Afshin Marashi, Associate Professor of International and Area Studies and Farzaneh Family Chair of Modern Iranian History at the University of Oklahoma

Free and open to the public, no tickets or reservations required. Reception to follow in Kane 225.

As modern print technologies became increasingly commonplace inside Iran - first via the lithographic method and later via the introduction of typography - traditional patterns of the production, circulation, and commerce of books experienced large-scale transformations. Among the changes that reshaped Iran’s print culture during this period was the growth of a new class of Tehran-based print entrepreneurs with increasingly transnational and global connections.

This talk will explore the evolution of Tehran’s marketplace of books during the early decades of the twentieth century and trace the emergence of this new class of Iranian print-entrepreneurs, and detail the social and cultural implications of their growing ties to the Persian-language marketplace of books in the Indian subcontinent.

AFSHIN MARASHI is the Farzaneh Family Chair of Modern Iranian History at the University of Oklahoma, where he also serves as the Director of the OU Center for Iranian Studies. He is also a member of the council of the Association for Iranian Studies, and is an editorial board member of the International Journal of Middle East Studies. His publications include Nationalizing Iran: Culture, Power, and the State, 1870-1940 (University of Washington Press, 2008), and a co-edited volume, Rethinking Iranian Nationalism and Modernity (University of Texas, 2014). His research has also appeared in The Journal of Persianate Studies, Iranian Studies, the International Journal of Middle East Studies, and Iran-Nameh. He is currently completing a book-length project on the cultural and intellectual exchange between the Zoroastrian-Parsi community of India and modern Iran, titled Exile and the Kingdom: The Parsi Community of India and the Making of Modern Iranian Nationalism.

Sponsored by: The Department of Near Eastern Languages in conjunction with the Persian and Iranian Studies Program at the University of Washington.
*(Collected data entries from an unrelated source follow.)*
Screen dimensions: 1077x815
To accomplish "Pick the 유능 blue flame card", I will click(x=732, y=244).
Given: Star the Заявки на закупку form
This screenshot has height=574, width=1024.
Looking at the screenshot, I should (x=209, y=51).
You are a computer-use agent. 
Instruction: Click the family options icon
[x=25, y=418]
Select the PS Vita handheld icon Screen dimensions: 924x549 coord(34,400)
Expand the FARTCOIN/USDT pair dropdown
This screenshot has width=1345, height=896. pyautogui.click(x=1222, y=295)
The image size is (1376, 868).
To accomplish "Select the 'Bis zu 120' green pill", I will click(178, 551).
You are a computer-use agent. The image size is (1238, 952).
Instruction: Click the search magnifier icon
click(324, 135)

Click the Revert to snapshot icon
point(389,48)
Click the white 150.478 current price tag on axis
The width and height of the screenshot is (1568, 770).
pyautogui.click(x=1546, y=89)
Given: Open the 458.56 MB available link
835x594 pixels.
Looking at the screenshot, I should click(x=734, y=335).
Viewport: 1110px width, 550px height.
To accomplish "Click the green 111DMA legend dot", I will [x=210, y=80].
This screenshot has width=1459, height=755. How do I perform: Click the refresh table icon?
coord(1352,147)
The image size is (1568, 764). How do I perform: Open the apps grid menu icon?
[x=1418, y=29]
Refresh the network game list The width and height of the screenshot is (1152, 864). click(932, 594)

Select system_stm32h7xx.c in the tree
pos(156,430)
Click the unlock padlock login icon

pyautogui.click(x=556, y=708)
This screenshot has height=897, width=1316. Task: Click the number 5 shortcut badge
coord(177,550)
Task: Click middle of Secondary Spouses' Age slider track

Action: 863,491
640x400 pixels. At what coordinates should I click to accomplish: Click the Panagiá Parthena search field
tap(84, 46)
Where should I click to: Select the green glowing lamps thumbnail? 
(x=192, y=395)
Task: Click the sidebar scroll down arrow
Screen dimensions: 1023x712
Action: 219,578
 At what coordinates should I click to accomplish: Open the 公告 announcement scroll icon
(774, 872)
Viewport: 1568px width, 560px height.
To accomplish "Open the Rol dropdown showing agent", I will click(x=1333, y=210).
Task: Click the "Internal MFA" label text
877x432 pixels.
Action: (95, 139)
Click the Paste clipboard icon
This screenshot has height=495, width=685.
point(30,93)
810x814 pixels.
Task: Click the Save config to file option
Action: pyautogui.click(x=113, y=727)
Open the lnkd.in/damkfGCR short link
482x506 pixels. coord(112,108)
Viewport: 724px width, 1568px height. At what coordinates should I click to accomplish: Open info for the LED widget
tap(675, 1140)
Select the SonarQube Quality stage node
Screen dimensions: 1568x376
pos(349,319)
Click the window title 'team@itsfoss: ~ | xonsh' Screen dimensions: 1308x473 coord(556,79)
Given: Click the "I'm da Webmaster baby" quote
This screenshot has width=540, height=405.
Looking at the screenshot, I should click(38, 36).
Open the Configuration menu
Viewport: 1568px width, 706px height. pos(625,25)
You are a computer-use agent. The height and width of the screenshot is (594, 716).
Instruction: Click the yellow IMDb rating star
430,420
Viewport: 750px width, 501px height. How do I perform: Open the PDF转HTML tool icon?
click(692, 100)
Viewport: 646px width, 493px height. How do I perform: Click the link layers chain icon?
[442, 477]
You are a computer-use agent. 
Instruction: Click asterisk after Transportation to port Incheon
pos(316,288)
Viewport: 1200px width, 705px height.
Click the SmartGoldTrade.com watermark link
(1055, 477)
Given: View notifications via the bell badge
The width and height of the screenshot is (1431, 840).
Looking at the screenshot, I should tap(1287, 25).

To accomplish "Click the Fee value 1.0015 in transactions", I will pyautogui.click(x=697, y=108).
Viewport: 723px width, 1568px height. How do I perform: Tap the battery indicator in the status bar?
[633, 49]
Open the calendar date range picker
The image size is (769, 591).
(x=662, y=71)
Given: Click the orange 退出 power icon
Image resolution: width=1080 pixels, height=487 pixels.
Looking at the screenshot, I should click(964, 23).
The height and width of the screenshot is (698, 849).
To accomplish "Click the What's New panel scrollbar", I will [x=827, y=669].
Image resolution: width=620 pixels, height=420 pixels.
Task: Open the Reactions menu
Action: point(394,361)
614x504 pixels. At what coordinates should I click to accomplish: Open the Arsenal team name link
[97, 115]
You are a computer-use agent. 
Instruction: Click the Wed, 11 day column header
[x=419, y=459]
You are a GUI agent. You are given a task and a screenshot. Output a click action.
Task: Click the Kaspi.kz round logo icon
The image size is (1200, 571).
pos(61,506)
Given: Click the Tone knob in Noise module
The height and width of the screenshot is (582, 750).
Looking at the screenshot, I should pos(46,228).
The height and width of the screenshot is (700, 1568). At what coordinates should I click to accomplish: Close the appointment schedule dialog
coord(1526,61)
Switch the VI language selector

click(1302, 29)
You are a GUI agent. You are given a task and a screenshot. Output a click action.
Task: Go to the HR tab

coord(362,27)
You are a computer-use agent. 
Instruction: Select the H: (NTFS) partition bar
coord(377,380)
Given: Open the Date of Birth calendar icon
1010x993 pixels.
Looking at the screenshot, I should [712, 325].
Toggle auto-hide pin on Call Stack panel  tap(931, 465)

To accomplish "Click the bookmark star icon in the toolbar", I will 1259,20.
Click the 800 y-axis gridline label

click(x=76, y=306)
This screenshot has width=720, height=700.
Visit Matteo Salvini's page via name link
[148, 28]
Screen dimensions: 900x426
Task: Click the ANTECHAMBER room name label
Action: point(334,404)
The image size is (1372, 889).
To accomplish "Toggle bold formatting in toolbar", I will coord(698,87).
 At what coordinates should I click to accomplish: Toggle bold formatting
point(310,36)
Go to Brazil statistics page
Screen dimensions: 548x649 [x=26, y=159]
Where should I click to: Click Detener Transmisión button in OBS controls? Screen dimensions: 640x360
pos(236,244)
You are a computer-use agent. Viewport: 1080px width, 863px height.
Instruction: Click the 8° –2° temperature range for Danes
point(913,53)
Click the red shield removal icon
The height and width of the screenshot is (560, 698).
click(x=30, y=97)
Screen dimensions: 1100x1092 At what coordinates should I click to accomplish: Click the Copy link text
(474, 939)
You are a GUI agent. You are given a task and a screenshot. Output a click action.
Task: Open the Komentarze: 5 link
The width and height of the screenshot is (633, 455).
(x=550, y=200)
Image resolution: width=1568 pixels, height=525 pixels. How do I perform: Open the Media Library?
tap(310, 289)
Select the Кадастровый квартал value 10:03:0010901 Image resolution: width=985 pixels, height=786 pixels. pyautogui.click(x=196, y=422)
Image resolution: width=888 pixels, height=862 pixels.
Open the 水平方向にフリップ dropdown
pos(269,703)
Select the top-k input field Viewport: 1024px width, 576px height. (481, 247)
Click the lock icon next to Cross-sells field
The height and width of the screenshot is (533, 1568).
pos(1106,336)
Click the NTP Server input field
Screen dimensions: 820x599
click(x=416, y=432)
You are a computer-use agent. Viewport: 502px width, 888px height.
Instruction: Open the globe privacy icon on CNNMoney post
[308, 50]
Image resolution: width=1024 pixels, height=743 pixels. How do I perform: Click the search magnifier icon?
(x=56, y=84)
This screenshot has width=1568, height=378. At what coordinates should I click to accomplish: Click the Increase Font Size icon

This lectureship was established in honor of Hooshang Afrassiabi, who passed away on February 14, 1998. By that time, Hooshang and his family had lived in Seattle for almost two decades, having moved to the U.S. after the 1979 Iranian Revolution. Mr. Afrassiabi's advanced degrees in Iran had included a focus on administration and government affairs, and he had a distinguished career in government service, including the position of Mayor of the lovely city of Shiraz. But his undergraduate education there had been in Persian literature, a love that he was to cherish for the rest of his life. In 1999 his three sons, all alumni of the UW in various fields, began the establishment of an endowment in their father's name. The endowment supports this lectureship as well as the annual student prize.